> Written instruction: Render the records from the line containing "Click the Typography T icon" through the line containing "Open the Headers", both included, as a JSON list of strings with one string per line. Leave out blank lines.

A block of records:
=-=-=
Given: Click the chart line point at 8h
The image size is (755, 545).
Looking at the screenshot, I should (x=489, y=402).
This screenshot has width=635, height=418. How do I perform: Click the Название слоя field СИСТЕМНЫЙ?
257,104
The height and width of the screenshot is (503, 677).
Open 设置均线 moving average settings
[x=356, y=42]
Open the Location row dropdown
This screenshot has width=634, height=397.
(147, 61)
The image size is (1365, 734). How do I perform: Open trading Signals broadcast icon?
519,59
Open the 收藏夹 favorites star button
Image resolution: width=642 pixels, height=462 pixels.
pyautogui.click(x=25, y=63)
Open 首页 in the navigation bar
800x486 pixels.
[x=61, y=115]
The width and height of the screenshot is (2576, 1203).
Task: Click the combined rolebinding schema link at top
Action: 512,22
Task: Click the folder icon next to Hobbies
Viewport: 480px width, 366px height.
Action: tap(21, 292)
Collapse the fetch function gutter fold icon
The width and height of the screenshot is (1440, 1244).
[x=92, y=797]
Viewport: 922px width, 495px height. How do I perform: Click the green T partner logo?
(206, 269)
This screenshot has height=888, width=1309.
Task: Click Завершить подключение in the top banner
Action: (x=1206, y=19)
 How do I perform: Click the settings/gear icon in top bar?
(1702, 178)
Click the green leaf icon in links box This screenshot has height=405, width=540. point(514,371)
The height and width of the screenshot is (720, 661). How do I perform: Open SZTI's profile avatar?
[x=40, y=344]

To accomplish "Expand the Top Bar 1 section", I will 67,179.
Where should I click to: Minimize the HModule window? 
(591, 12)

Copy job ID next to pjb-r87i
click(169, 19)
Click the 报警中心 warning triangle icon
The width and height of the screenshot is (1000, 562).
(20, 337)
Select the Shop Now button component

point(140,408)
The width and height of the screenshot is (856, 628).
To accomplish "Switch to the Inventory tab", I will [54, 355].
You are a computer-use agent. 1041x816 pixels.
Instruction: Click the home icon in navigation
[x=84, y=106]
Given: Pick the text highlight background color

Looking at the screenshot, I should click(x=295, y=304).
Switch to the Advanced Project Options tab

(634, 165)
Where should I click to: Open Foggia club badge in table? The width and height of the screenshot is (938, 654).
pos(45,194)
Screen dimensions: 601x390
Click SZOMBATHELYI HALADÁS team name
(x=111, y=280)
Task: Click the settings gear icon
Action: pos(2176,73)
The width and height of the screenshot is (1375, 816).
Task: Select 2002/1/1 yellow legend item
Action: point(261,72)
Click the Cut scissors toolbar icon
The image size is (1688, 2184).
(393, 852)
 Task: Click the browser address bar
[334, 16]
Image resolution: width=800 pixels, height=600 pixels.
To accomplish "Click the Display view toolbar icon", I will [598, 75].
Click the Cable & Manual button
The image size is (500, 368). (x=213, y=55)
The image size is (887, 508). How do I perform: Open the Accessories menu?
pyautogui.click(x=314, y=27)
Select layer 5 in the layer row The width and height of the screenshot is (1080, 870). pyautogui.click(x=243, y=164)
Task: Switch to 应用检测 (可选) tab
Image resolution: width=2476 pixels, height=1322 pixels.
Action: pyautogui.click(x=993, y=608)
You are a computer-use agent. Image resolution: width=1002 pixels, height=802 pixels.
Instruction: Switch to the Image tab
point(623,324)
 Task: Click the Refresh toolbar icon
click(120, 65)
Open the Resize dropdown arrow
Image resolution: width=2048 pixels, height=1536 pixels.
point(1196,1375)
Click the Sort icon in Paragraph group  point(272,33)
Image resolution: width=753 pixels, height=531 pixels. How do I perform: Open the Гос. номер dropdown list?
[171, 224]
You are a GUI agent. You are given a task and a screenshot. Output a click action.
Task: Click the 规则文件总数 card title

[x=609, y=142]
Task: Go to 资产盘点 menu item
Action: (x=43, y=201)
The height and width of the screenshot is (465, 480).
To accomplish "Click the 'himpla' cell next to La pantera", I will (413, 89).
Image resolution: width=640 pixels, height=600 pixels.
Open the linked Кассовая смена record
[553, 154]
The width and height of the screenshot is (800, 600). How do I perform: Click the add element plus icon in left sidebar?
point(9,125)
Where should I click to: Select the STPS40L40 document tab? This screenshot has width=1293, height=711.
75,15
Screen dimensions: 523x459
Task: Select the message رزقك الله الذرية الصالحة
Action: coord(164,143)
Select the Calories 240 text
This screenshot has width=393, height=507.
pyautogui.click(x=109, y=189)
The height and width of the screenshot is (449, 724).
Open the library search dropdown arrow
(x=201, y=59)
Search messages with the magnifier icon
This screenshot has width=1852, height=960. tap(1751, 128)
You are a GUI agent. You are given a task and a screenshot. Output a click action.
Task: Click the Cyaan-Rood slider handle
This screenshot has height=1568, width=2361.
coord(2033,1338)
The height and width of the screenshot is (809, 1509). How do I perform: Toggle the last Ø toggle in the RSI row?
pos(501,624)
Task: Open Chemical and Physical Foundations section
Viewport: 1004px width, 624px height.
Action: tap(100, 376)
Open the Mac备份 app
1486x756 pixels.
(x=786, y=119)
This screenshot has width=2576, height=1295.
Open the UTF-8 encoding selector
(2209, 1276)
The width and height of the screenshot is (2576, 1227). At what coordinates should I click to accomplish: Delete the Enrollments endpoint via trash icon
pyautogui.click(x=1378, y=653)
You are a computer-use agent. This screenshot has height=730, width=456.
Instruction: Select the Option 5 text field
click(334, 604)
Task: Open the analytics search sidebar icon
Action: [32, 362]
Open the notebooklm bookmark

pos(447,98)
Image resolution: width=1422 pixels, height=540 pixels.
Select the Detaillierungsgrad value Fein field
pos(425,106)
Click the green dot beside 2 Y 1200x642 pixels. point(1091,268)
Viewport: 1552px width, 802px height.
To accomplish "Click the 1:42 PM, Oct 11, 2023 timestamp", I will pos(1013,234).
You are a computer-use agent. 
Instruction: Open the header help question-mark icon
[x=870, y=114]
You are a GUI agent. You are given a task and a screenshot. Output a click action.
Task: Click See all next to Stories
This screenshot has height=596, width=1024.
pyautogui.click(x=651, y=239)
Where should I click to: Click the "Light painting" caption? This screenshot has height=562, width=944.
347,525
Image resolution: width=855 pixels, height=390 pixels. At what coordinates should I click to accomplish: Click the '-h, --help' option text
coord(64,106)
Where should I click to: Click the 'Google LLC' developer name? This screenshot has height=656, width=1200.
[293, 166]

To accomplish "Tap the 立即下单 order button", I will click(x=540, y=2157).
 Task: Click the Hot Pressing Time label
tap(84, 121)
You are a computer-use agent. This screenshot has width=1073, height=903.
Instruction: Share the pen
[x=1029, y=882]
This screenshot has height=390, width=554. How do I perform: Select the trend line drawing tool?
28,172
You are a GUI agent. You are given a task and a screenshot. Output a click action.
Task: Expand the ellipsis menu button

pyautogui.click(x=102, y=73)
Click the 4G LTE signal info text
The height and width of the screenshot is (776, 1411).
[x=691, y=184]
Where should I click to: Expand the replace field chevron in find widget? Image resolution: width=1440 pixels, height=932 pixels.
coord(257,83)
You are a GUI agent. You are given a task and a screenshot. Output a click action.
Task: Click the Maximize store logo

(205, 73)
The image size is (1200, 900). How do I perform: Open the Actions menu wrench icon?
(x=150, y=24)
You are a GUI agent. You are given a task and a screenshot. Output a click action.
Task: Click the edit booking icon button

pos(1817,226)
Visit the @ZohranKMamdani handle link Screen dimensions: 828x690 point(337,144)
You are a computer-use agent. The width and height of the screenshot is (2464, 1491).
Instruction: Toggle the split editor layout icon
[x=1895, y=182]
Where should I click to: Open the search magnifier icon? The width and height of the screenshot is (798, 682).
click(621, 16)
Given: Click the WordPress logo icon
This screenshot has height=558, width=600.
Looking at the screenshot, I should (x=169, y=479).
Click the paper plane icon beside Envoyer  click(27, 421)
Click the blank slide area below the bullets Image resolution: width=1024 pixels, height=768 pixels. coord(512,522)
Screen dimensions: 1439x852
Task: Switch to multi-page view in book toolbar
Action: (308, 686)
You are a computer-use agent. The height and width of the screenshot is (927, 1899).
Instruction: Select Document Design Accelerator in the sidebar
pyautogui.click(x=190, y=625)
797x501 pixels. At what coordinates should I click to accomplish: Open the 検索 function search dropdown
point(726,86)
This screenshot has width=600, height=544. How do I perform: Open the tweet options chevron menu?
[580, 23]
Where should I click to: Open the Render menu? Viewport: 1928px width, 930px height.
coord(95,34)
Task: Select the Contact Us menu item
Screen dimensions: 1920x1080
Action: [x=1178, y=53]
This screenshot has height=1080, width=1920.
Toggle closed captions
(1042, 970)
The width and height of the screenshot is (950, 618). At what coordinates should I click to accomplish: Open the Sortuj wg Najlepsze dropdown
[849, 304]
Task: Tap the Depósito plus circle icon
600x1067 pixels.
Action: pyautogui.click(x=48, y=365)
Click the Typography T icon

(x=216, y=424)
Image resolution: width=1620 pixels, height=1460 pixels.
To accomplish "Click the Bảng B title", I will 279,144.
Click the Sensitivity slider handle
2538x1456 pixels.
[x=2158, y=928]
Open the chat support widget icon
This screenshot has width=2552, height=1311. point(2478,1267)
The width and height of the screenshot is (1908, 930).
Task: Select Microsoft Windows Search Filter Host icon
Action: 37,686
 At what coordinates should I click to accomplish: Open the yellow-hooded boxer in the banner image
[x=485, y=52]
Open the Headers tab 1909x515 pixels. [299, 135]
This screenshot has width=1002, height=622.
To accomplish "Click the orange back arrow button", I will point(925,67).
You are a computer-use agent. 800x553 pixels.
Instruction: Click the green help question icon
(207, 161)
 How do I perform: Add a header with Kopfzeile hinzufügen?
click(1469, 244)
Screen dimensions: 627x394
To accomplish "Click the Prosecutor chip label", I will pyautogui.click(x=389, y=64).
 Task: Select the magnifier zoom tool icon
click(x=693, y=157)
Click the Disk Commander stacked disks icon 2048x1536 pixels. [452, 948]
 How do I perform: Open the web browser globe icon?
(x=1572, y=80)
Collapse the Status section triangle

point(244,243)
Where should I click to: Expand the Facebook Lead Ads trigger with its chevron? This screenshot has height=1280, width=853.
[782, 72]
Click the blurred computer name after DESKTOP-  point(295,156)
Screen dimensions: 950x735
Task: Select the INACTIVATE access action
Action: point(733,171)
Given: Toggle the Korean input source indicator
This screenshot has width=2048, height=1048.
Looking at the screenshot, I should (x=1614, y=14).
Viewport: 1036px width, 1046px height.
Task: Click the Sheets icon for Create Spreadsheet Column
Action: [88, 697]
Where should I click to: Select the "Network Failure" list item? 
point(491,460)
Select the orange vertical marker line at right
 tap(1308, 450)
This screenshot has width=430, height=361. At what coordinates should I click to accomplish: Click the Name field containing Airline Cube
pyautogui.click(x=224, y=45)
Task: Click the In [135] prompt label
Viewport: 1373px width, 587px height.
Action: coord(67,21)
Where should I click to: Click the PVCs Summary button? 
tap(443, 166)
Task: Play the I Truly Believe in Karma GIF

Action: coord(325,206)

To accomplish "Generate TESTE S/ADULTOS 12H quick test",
=-=-=
> Worked answer:
[
  "Click the Typography T icon",
  "(x=216, y=424)",
  "Image resolution: width=1620 pixels, height=1460 pixels.",
  "To accomplish \"Click the Bảng B title\", I will 279,144.",
  "Click the Sensitivity slider handle",
  "2538x1456 pixels.",
  "[x=2158, y=928]",
  "Open the chat support widget icon",
  "This screenshot has width=2552, height=1311. point(2478,1267)",
  "The width and height of the screenshot is (1908, 930).",
  "Task: Select Microsoft Windows Search Filter Host icon",
  "Action: 37,686",
  " At what coordinates should I click to accomplish: Open the yellow-hooded boxer in the banner image",
  "[x=485, y=52]",
  "Open the Headers tab 1909x515 pixels. [299, 135]"
]